Was artillery more effective as a defensive weapon? How did artillery fare versus infantry? When the nature of combat evolved toward using field fortifications more often, how did artillery adapt? How did technological advances change artillery’s effectiveness following the Civil War? These are all important questions that Hess examines as well. In addition, covering so much ground demands a time of reflection and summary, which Hess capably offers in his conclusion.
Civil War Field Artillery: Promise and Performance on the Battlefield is a book that the Civil War community has needed for a long time. This study gives enthusiasts who are unfamiliar with the hardware and operation of artillery an excellent foundation to build upon, while it also provides the advanced students of artillery with compelling new evidence-based arguments to consider and discuss.

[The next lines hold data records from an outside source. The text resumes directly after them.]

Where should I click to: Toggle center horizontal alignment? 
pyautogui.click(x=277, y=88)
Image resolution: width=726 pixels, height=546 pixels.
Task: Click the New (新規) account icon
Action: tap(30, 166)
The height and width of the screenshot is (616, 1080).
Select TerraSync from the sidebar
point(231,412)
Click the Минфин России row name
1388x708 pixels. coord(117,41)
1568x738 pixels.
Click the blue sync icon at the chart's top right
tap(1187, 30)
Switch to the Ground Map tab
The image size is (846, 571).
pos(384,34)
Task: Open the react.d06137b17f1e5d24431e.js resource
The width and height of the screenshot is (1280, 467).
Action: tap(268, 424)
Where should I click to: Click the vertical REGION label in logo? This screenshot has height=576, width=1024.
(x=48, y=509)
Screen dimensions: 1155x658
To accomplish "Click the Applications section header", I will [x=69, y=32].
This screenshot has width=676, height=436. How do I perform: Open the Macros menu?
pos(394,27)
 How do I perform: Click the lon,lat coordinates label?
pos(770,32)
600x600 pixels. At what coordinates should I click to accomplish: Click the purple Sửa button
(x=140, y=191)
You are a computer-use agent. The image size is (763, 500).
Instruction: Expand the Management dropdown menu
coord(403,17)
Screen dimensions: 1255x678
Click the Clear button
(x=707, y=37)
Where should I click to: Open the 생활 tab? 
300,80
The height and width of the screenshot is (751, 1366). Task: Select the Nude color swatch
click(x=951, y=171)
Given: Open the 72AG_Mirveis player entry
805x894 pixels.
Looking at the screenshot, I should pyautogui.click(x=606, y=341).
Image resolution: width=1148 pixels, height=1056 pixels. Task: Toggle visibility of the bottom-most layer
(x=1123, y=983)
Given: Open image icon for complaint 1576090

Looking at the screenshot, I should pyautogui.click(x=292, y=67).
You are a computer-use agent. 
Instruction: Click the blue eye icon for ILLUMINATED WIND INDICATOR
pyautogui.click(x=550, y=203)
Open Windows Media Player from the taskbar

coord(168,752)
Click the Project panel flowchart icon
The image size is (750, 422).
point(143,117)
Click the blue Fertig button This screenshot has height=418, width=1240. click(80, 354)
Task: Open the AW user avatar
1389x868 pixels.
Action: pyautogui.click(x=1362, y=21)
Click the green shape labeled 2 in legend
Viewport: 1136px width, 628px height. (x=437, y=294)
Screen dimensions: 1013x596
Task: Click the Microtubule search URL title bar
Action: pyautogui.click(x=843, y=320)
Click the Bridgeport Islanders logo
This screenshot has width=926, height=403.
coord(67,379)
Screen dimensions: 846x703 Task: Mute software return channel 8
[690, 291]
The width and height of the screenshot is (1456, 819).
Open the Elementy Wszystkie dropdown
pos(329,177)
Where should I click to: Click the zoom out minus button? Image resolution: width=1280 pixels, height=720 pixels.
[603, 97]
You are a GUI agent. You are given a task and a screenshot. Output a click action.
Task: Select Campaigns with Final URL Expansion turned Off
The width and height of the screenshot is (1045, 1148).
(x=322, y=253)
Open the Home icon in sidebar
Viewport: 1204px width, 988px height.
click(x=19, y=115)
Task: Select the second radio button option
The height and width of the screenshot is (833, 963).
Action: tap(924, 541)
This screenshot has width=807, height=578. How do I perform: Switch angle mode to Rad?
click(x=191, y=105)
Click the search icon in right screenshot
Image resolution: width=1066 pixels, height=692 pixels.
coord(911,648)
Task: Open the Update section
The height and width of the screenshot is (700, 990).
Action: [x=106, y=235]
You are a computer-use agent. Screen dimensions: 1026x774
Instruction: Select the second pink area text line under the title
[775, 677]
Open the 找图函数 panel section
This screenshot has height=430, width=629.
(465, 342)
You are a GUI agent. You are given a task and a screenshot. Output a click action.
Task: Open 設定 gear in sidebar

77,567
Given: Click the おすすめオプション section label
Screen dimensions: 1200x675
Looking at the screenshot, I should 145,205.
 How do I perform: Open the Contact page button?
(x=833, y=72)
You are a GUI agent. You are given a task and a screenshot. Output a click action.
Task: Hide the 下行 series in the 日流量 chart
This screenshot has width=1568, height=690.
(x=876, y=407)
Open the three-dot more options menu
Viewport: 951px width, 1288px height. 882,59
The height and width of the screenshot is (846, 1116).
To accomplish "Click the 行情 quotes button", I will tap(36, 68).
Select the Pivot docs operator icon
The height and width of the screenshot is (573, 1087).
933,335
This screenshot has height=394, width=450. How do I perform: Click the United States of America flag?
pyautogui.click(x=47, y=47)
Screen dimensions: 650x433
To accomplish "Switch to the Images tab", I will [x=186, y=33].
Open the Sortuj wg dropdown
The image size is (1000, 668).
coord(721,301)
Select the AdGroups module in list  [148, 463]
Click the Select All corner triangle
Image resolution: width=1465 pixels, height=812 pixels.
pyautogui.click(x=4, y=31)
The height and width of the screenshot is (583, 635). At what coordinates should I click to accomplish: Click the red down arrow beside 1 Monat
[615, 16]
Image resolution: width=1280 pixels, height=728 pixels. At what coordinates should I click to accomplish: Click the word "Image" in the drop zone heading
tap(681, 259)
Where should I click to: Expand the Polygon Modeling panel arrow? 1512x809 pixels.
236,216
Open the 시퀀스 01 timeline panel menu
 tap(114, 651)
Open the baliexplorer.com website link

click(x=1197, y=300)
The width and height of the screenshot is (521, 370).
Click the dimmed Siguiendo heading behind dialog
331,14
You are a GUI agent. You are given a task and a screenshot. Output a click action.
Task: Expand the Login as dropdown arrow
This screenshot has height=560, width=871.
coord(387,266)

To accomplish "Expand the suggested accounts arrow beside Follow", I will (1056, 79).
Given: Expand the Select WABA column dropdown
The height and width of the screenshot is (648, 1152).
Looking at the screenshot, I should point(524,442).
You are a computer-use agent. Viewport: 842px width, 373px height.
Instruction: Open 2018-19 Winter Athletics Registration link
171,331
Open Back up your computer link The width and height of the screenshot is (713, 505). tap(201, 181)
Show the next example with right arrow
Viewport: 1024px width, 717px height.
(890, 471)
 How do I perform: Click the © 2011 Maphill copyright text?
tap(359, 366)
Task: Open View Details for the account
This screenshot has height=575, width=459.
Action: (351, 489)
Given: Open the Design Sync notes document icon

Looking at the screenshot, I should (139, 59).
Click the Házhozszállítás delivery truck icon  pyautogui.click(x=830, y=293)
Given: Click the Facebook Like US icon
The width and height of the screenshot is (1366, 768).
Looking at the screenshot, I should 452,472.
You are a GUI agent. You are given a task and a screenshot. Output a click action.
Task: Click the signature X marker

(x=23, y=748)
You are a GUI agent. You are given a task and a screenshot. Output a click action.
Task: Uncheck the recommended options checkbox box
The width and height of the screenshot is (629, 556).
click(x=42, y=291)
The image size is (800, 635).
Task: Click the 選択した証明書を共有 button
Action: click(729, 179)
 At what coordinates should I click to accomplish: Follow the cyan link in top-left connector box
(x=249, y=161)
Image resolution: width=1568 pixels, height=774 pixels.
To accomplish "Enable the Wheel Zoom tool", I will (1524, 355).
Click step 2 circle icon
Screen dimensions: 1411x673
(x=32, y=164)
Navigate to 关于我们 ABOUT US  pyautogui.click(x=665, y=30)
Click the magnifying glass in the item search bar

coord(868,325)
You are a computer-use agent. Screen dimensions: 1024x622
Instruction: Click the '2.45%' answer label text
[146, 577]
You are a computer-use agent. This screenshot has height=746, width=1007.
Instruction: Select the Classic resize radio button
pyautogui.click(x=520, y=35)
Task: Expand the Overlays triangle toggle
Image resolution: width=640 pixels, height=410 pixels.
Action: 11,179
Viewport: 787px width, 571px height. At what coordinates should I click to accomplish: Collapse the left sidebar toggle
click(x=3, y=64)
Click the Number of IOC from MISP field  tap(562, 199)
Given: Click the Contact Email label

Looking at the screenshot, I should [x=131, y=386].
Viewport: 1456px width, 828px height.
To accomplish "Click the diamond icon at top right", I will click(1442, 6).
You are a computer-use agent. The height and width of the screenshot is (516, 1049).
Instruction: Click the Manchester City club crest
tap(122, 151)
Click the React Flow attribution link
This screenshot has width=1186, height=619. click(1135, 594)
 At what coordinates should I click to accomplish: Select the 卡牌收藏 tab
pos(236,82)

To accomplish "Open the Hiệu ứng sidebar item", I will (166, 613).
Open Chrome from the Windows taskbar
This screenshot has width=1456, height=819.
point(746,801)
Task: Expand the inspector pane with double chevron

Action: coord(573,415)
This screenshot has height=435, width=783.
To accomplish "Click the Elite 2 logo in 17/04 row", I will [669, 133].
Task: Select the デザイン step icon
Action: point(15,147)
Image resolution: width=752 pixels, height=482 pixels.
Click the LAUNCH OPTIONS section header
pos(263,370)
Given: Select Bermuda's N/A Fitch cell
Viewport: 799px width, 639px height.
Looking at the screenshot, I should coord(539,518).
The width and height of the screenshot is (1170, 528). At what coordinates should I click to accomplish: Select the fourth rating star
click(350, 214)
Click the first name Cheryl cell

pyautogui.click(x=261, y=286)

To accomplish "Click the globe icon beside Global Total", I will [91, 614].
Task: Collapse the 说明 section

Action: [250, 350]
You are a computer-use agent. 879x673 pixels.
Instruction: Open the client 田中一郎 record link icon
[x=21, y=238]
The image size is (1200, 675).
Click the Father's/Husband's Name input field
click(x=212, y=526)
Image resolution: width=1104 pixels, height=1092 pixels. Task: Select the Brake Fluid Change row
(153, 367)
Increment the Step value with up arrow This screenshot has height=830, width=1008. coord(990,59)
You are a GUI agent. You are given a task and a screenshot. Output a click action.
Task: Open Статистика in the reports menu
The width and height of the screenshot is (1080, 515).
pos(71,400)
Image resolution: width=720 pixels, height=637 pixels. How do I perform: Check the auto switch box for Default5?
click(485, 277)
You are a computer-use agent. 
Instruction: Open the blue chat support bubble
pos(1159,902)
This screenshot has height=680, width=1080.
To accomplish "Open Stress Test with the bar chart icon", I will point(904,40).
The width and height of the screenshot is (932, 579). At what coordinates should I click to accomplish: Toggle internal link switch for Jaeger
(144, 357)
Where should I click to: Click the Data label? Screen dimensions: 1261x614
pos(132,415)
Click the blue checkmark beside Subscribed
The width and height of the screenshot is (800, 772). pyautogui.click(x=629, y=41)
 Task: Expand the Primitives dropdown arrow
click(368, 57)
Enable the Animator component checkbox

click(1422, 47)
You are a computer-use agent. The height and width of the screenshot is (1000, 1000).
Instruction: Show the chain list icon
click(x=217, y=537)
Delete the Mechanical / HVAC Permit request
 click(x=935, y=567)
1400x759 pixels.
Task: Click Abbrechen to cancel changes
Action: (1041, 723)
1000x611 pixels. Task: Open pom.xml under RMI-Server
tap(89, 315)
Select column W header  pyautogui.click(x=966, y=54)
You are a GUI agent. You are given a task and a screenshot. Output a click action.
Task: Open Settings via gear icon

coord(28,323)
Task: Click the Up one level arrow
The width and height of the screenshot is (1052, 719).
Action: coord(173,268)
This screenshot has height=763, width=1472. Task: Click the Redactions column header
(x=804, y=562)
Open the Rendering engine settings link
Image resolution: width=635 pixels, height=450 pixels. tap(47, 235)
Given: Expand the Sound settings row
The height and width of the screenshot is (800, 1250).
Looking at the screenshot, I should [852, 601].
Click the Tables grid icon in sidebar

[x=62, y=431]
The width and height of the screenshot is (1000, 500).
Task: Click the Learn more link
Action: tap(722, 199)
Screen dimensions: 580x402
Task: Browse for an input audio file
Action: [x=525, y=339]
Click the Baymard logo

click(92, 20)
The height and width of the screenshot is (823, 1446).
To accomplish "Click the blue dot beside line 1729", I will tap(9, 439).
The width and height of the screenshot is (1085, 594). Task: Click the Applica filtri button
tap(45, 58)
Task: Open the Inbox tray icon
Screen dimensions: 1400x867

Like Hess’ previous book on the rifle musket, this scholarship on field artillery is a must read for anyone desiring to better understand the Civil War battlefield.
6 Responses to Book Review: Civil War Field Artillery: Promise and Performance on the Battlefield
If you have an interest in Civil War Field Artillery, I highly recommend this book.
“This study gives enthusiasts who are unfamiliar with the hardware and operation of artillery an excellent foundation to build upon, while it also provides the advanced students of artillery with compelling new evidence-based arguments to consider and discuss.”
I concur with this assessment. There are a number of minor annoying and “unforced errors” that IMHO could have been avoided if the author had vetted the manuscript with folks who are knowledgeable in this specialized area. He may have done so but that is not apparent from the acknowledgements. That said, none of the errors are “deal breakers”, in isolation or cumulatively. The review correctly describes the “new” arguments as legitimate subjects to “consider and discuss”, rather than simply accepting their conclusions.
I really enjoyed this read. It was very engaging and fascinating book!
Got a lot out of this book. Only thing is I would have liked to see a discussion of the Ordnance Corps in the field, in the depot, and lesser extent at HQ (as I think HQ issues have been studied sufficiently previously). Some things are touched on such as fuze development but could be expanded on.
Excellent review and also helpful comments above. On my never-ending and always-expanding reading list.